Baron Rotherwick, of Tylney in the County of Southampton, is a title in the Peerage of the United Kingdom.

History 
The title was created on 8 June 1939 for the shipping magnate and Conservative Member of Parliament, Sir Herbert Cayzer, 1st Baronet.

He had previously represented Portsmouth South in the House of Commons.

Before his elevation to the peerage, he had been created a baronet, of Tylney in the County of Southampton, on 29 January 1924.

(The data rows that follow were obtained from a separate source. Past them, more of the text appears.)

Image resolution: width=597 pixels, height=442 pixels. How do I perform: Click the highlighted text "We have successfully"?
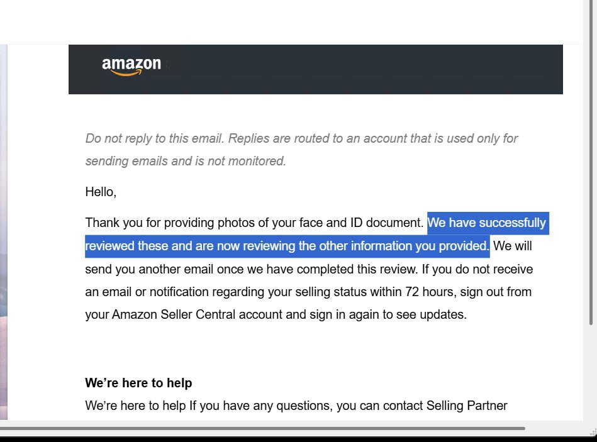[488, 223]
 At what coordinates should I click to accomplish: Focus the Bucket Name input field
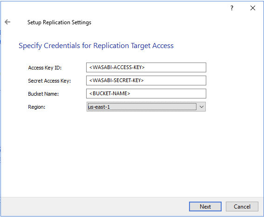(x=146, y=94)

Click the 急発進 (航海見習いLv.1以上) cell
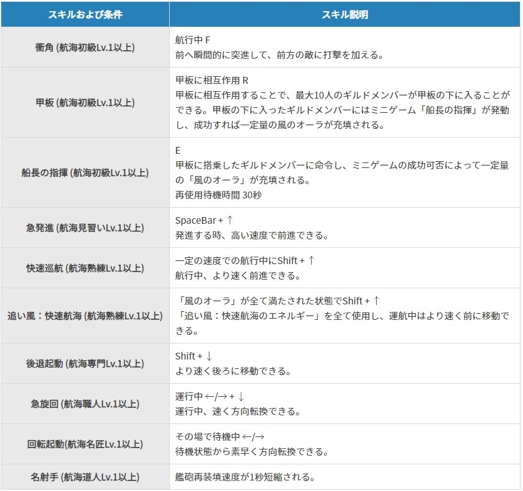[85, 228]
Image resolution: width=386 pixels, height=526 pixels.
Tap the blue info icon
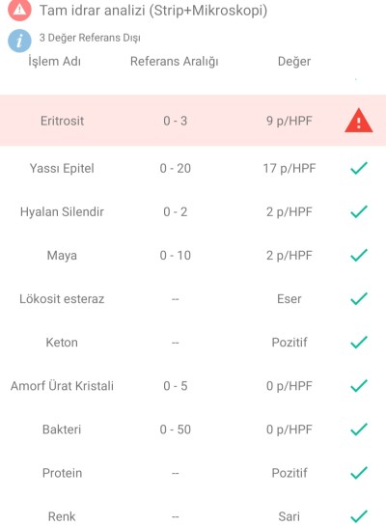[19, 41]
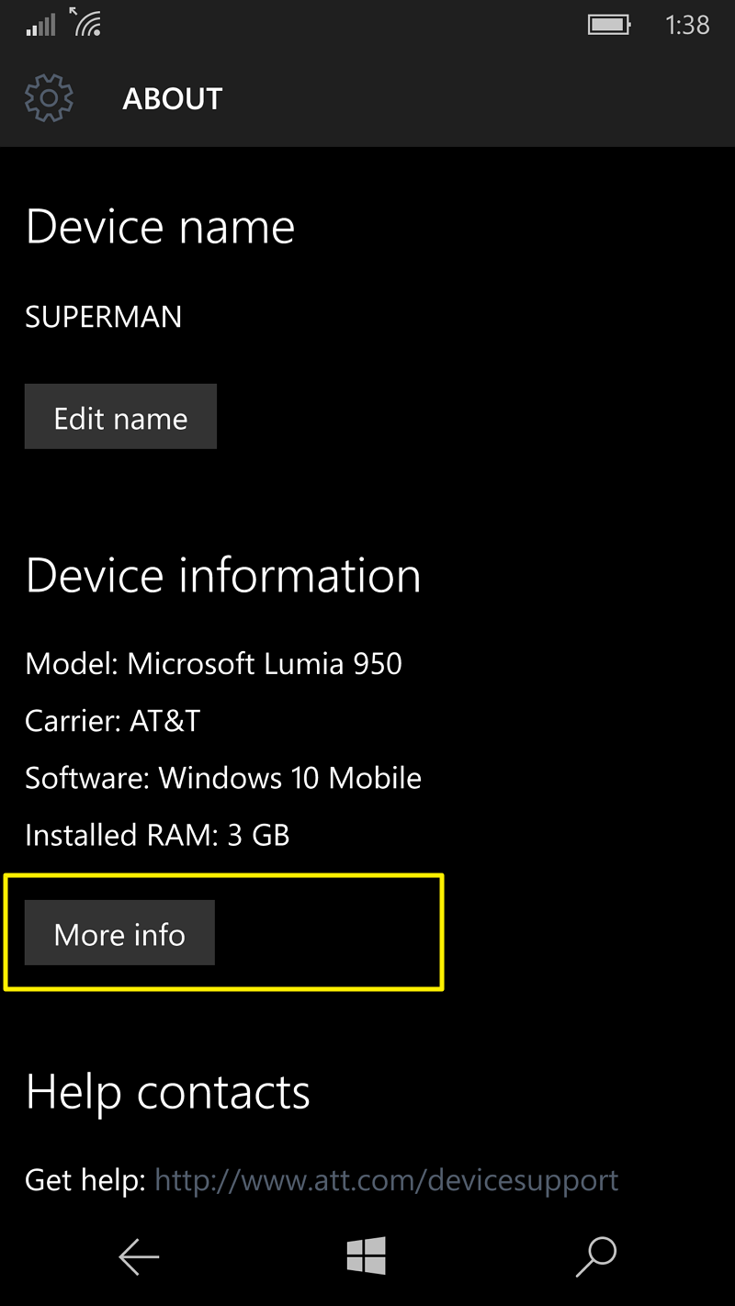Open search with the magnifier icon
This screenshot has height=1306, width=735.
coord(595,1255)
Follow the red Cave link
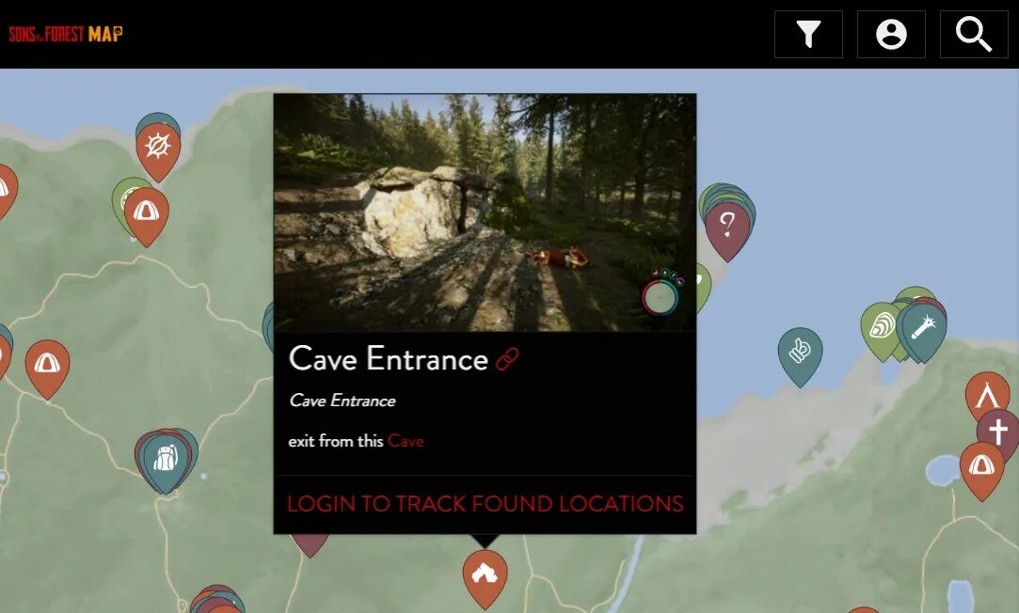The image size is (1019, 613). click(406, 442)
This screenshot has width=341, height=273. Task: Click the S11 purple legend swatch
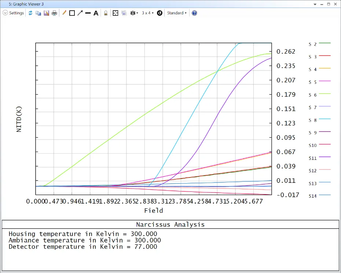(x=325, y=157)

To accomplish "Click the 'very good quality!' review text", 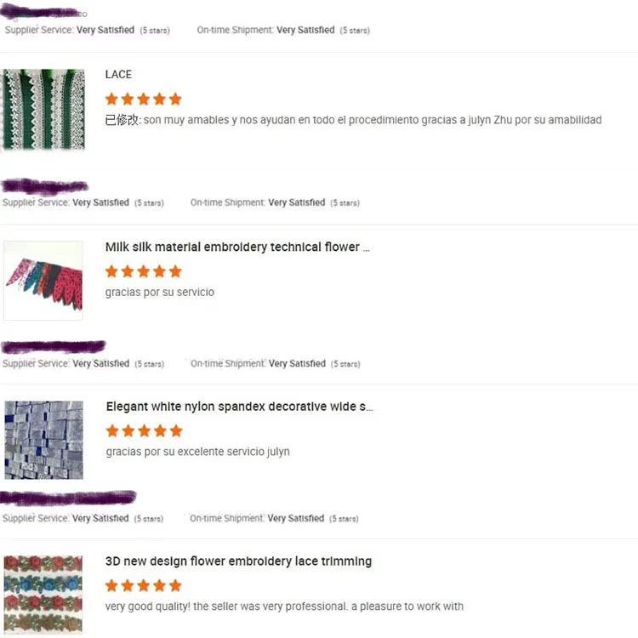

Cayzer was the fifth son of Sir Charles Cayzer, 1st Baronet, of Gartmore and the younger brother of Sir August Cayzer, 1st Baronet, of Roffey Park.  the titles are held by the first Baron's grandson, the third Baron, who succeeded his father in 1996. He was one of the 92 elected hereditary peers that remain in the House of Lords after the passing of the House of Lords Act of 1999, and sat on the Conservative benches. He resigned on 1 February 2022. Lord Rotherwick also succeeded to the Cayzer Baronetcy of Gartmore on the death of Sir James Arthur Cayzer, 5th Baronet on 27 February 2012.

The family seat is Cornbury Park, near Charlbury, Oxfordshire.

Barons Rotherwick (1939)
Herbert Robin Cayzer, 1st Baron Rotherwick (1881–1958)
Herbert Robin Cayzer, 2nd Baron Rotherwick (1912–1996)
(Herbert) Robin Cayzer, 3rd Baron Rotherwick (b. 1954)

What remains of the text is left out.